TOKYO, JUMAT — Bank Sentral Jepang (BOJ), Jumat (19/12), menurunkan kembali suku bunga utamanya dari 0,3 persen menjadi 0,1 persen untuk mencegah efek resesi yang telah mengimbas ke negerinya.
Saat mengumumkan keputusannya itu, BOJ juga pesimistis terhadap prospek perekonomian Jepang, dengan merujuk pertama kalinya terjadi kondisi perekonomian yang memburuk. Pada November, masih terjadi pertumbuhan yang suram. Dewan Kebijakan Fiskal BOJ juga mengusulkan untuk membeli obligasi komersial jangka pendek untuk membantu perusahaan membiayai usahanya.
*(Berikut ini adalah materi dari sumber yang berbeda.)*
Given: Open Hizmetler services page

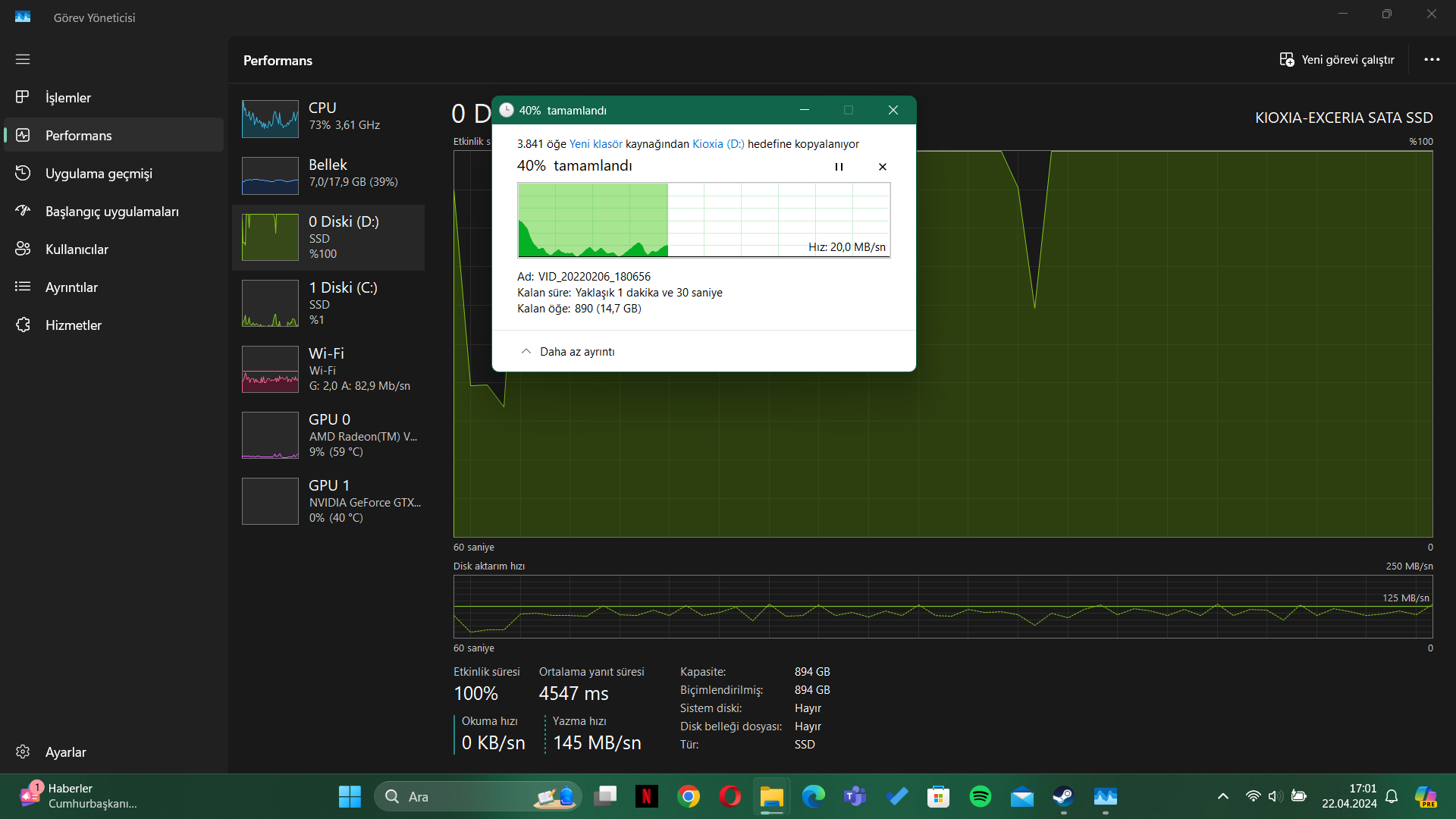Looking at the screenshot, I should [x=73, y=325].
Penurunan bunga itu telah diperkirakan setelah bank sentral AS The Federal Reserve pada pekan ini menurunkan suku bunga utamanya pada posisi rekor terendah, dari satu persen menjadi pada kisaran 0-0,25 persen. Yen menguat menjadi posisi tertinggi selama 13 tahun terhadap dollar AS setelah penurunan bunga The Fed itu.
BOJ dalam tekanan dari pemerintah untuk menstimulasi perekonomiannya yang berkontraksi dengan menyuntikkan lebih banyak dana ke pasar keuangan sehingga mengendurkan terjadinya kekeringan kredit dan mencegah penguatan yen yang cepat.